DATA PROVIDED Block Start
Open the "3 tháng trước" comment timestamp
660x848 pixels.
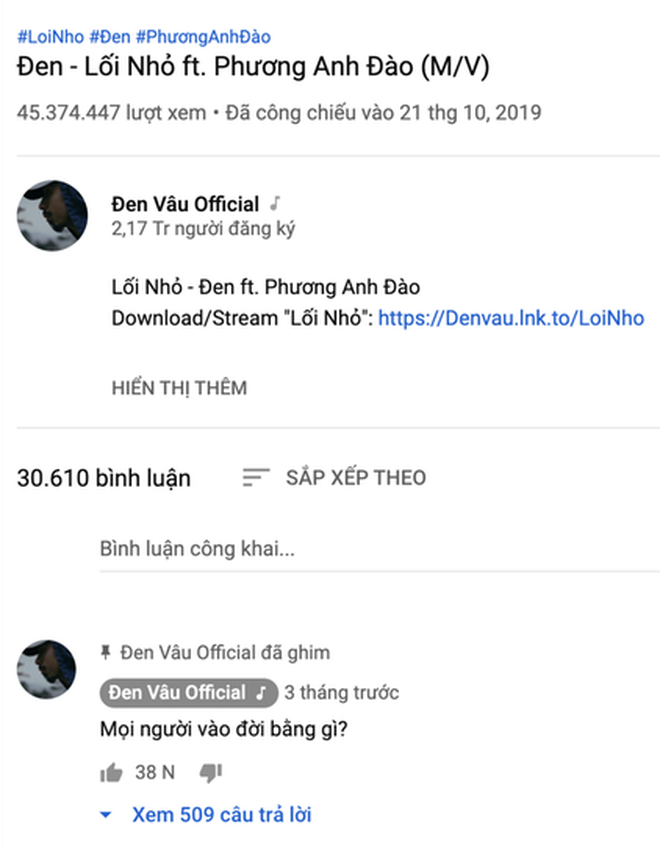pos(341,692)
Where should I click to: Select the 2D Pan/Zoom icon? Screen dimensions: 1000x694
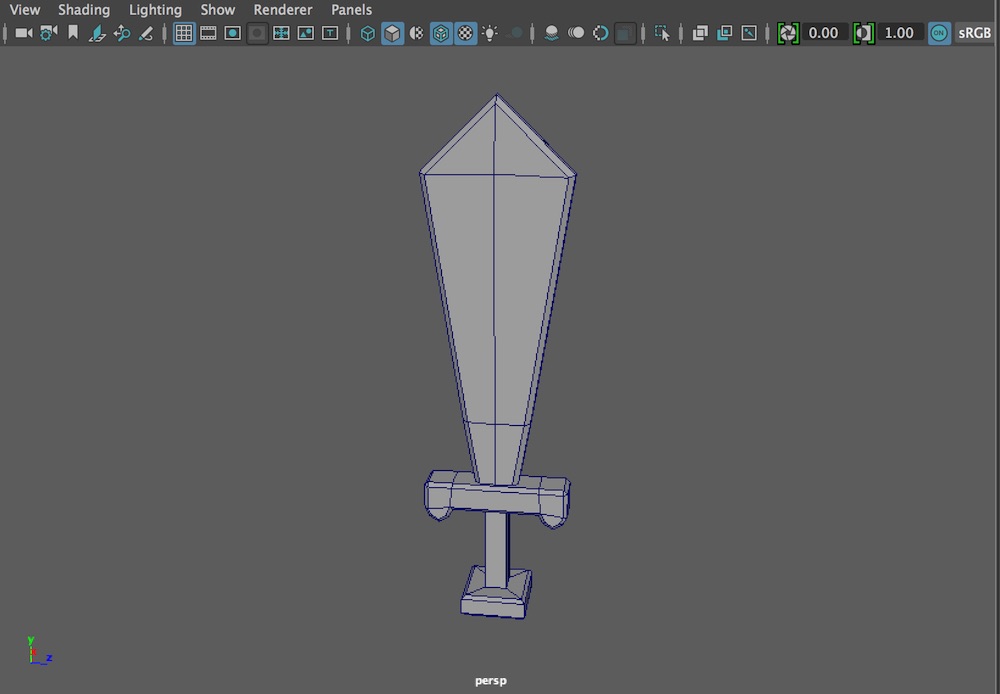click(x=121, y=33)
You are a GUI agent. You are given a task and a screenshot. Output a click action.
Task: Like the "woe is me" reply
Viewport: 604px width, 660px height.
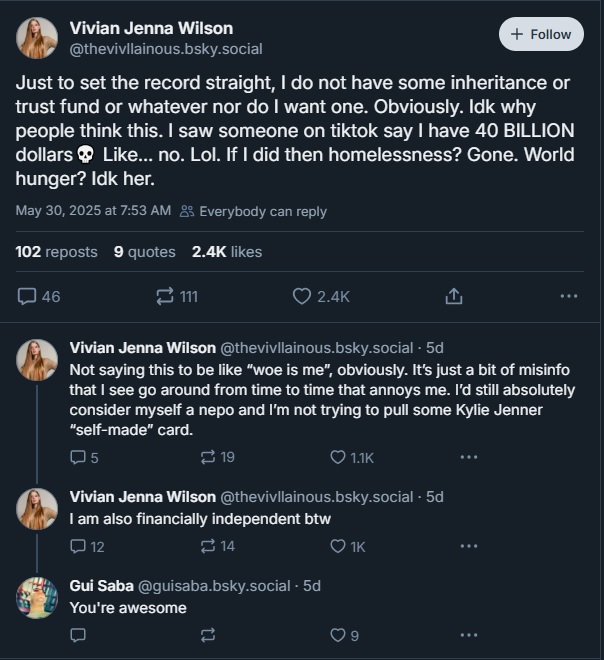point(339,457)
DATA PROVIDED Block End
__WORK ITEM__. The answer must be the lines above from the line that contains "660x848 pixels." to the final line of the data, word for word, with no pictures.

__SOLUTION TO THE PROBLEM__.
660x848 pixels.
pos(341,692)
Where should I click to: Select the 2D Pan/Zoom icon? Screen dimensions: 1000x694
click(x=121, y=33)
You are a GUI agent. You are given a task and a screenshot. Output a click action.
Task: Like the "woe is me" reply
Viewport: 604px width, 660px height.
point(339,457)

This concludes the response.